**Task directions:** The expected output is a copy of every line in the records with the string "agent".

**Collection entries:**

■ ■ ■ ■

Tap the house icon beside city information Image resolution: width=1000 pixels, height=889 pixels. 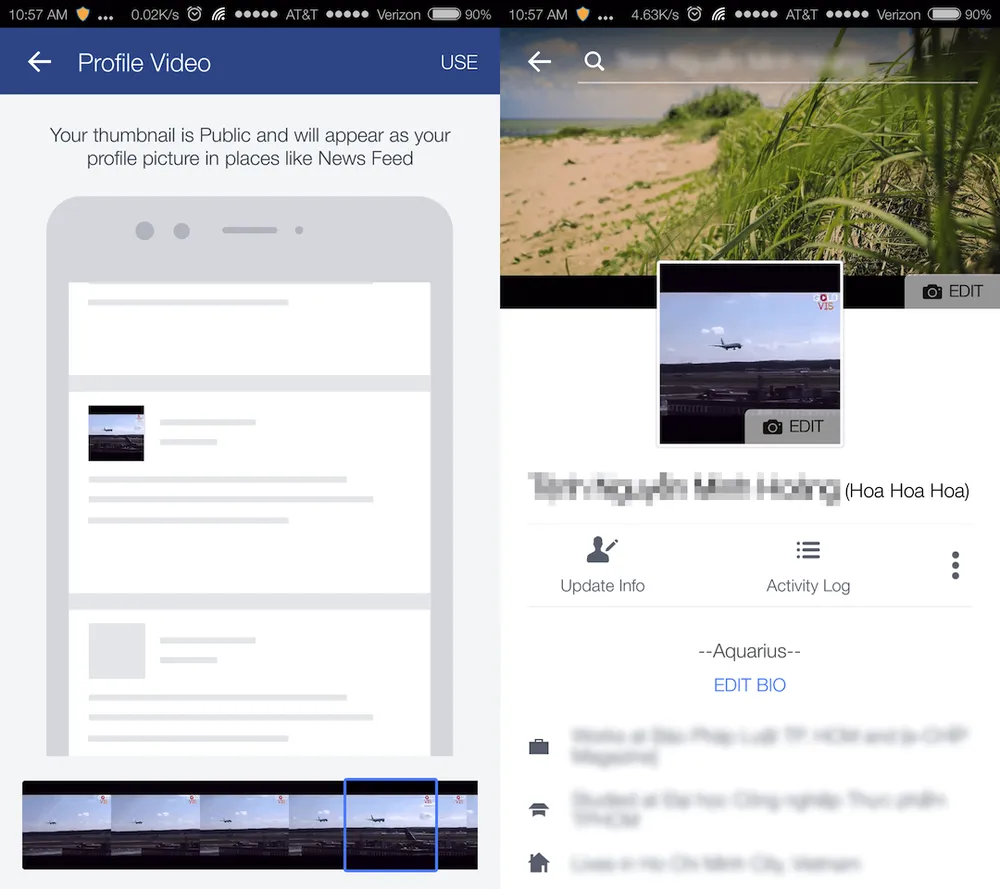pyautogui.click(x=539, y=862)
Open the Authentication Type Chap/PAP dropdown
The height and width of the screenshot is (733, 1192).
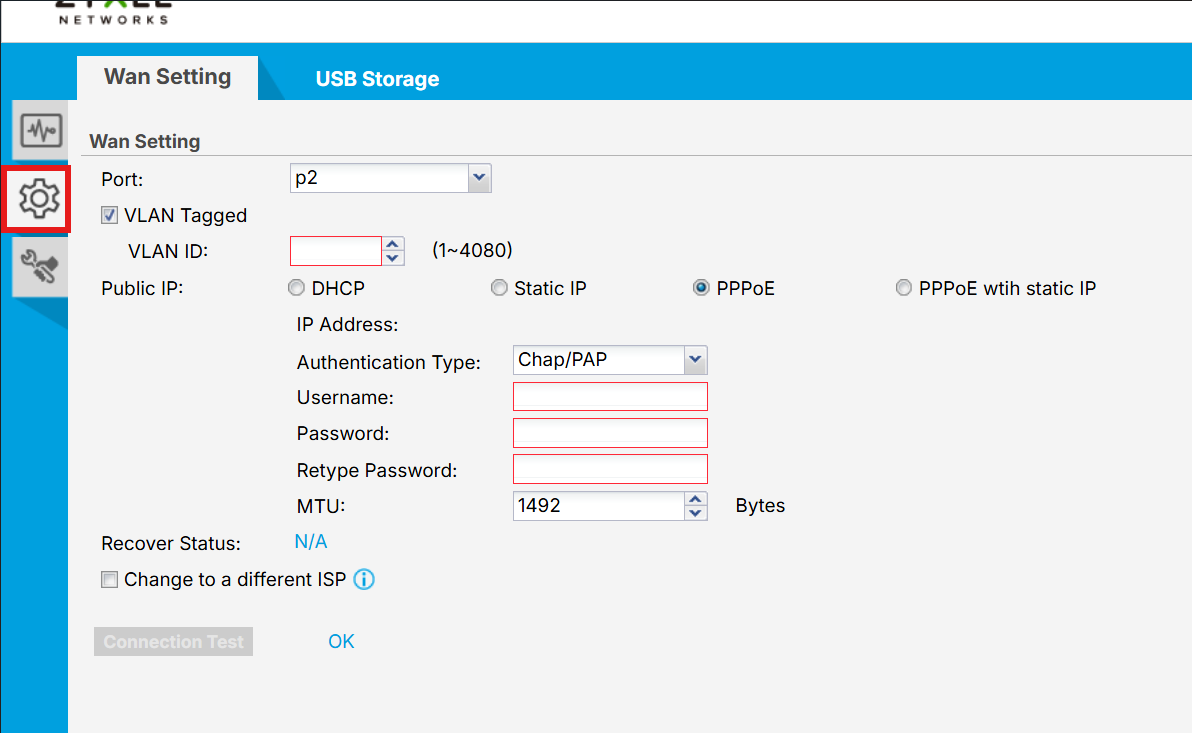[x=610, y=360]
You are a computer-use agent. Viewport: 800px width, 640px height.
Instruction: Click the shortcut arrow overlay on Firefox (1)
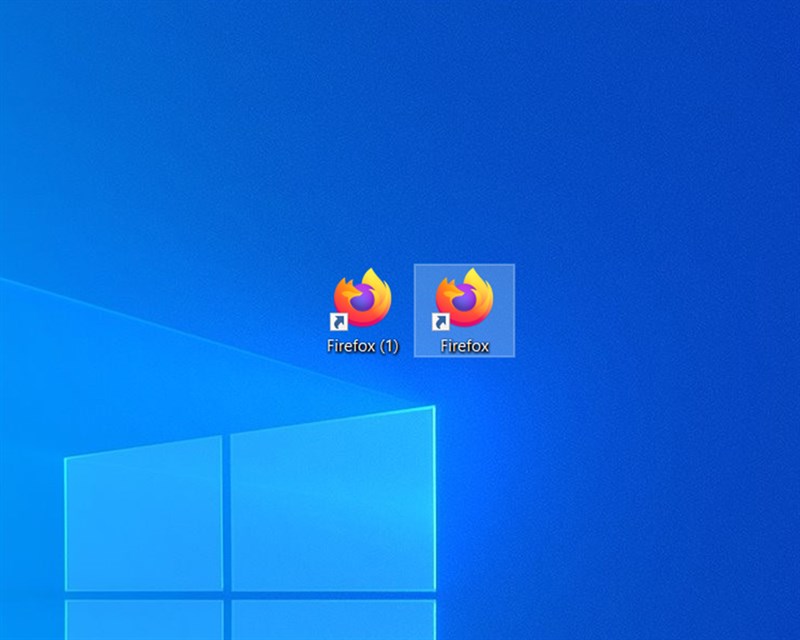click(338, 320)
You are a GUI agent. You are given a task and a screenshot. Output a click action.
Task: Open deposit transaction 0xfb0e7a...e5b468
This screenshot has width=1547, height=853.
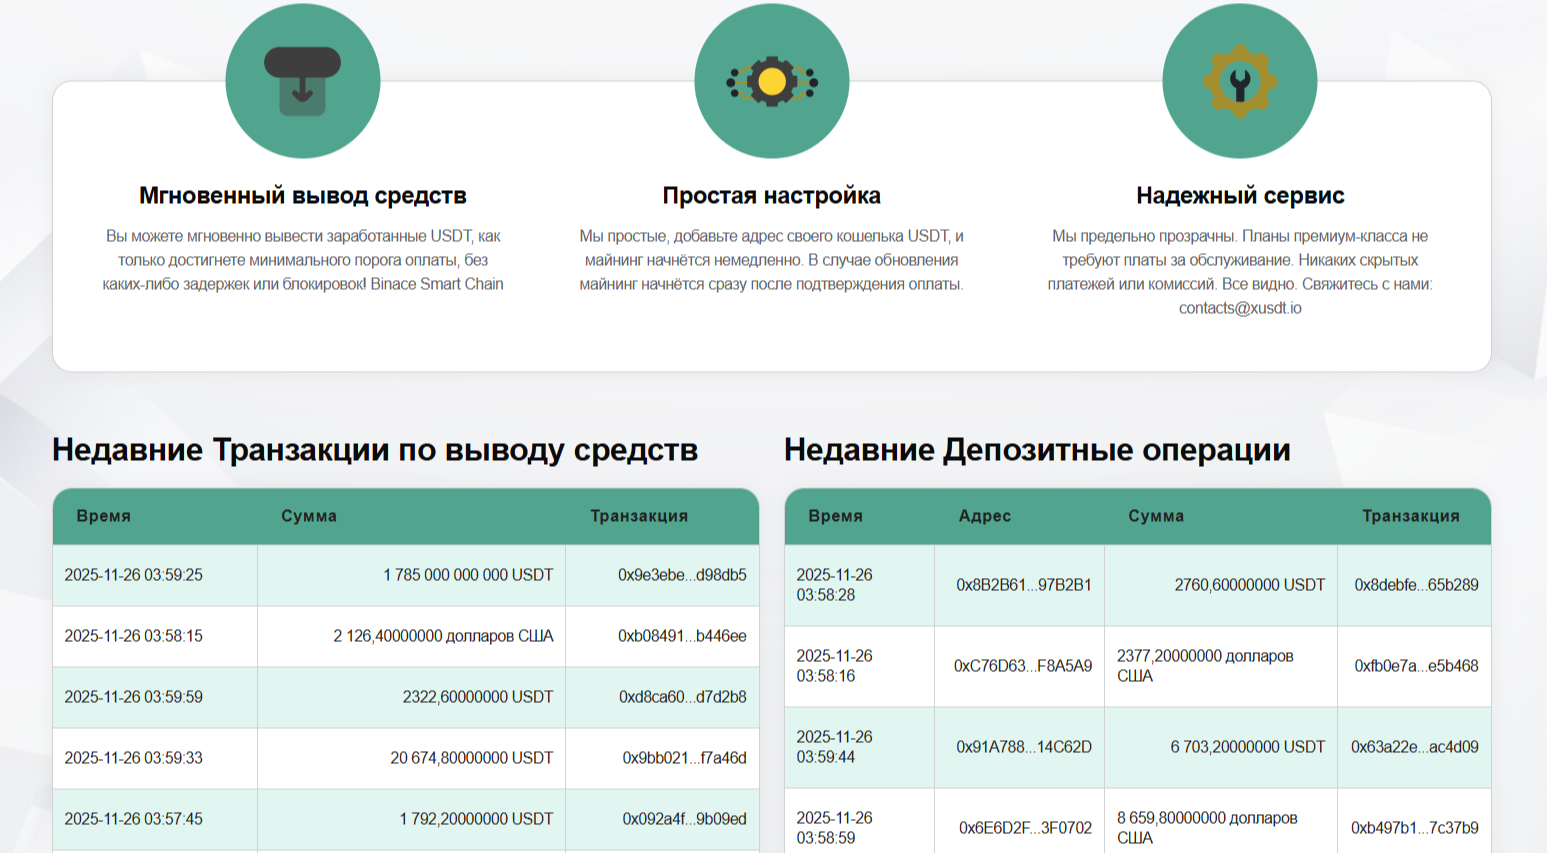pyautogui.click(x=1416, y=666)
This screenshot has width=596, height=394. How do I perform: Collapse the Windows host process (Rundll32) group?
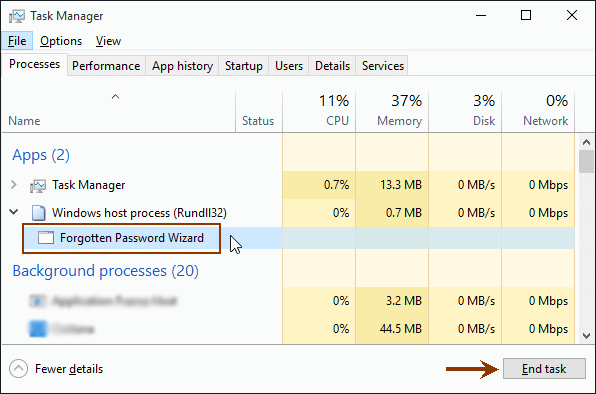tap(14, 212)
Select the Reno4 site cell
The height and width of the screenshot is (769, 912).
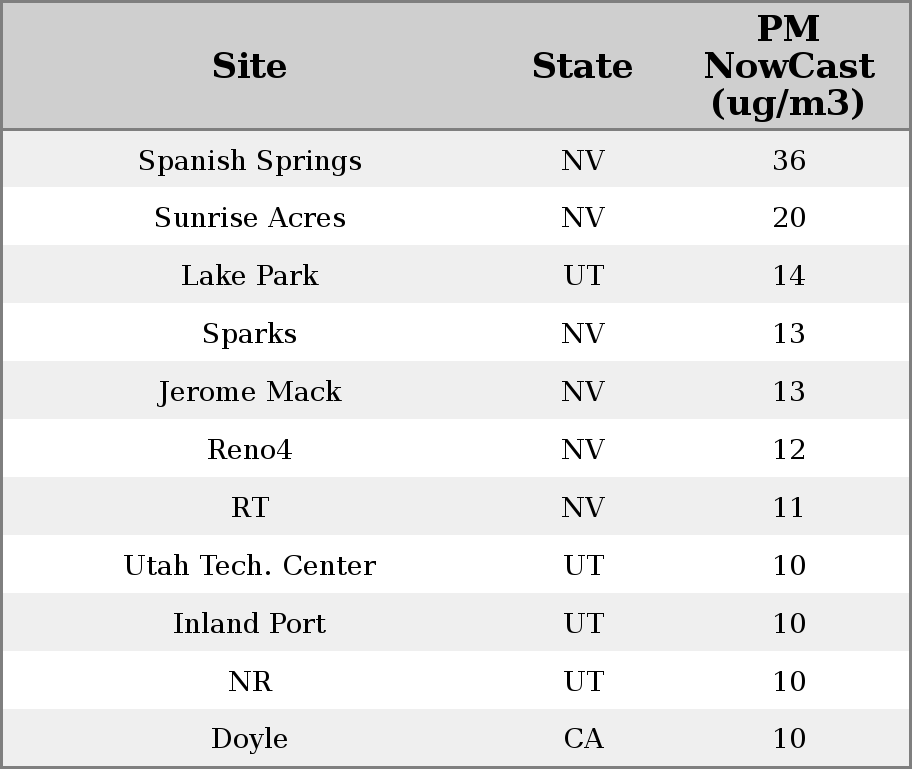point(249,450)
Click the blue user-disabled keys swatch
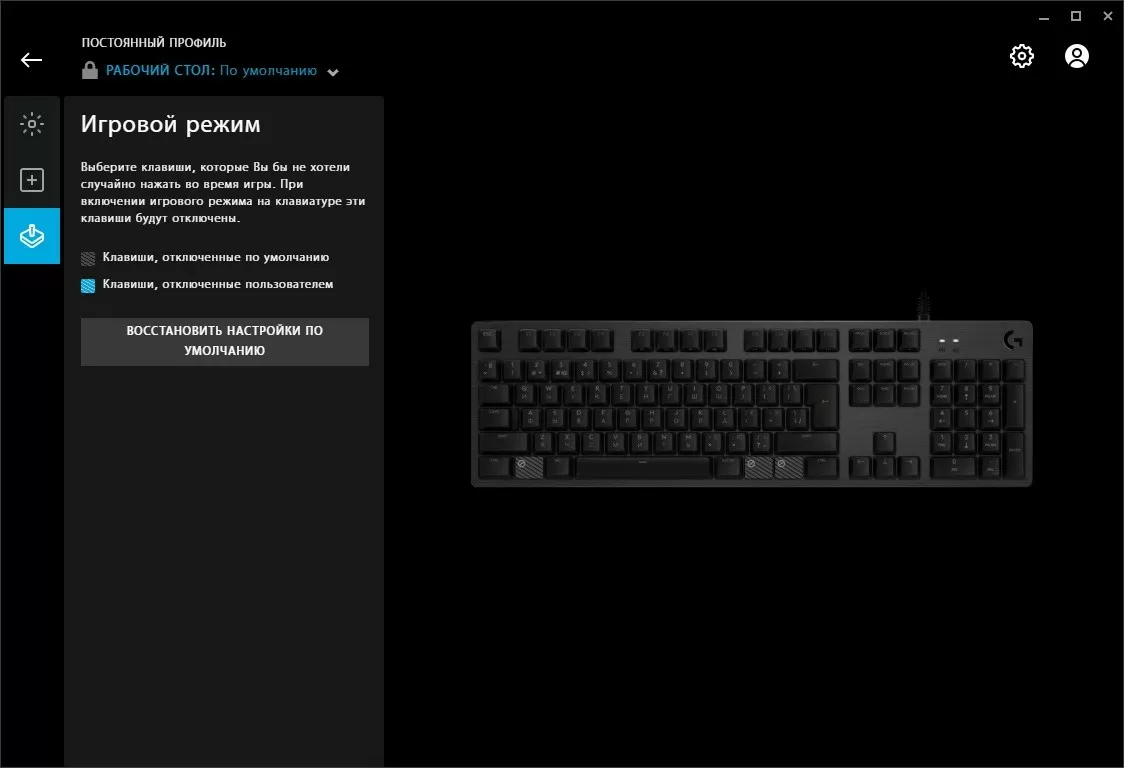Viewport: 1124px width, 768px height. [x=88, y=285]
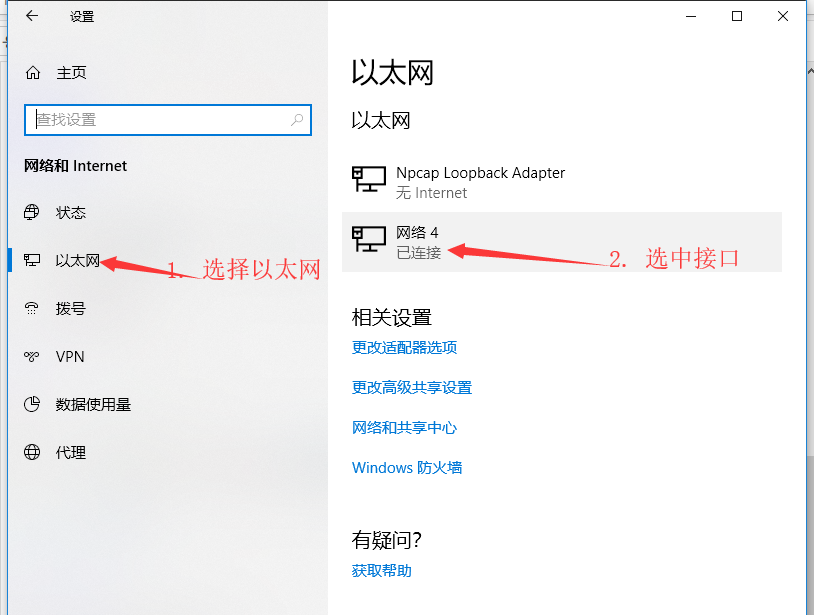Click the search magnifier icon
Screen dimensions: 814x615
pos(297,120)
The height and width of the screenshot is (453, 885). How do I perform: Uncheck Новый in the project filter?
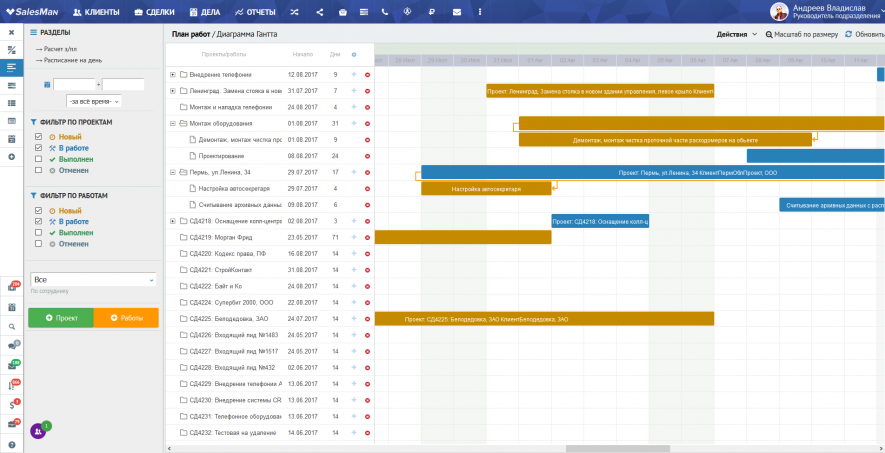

■ ■ ■ ■

**Answer space:**
You are a computer-use agent. Viewport: 800px width, 640px height.
You are a GUI agent. You are given a task and a screenshot. Output a click action.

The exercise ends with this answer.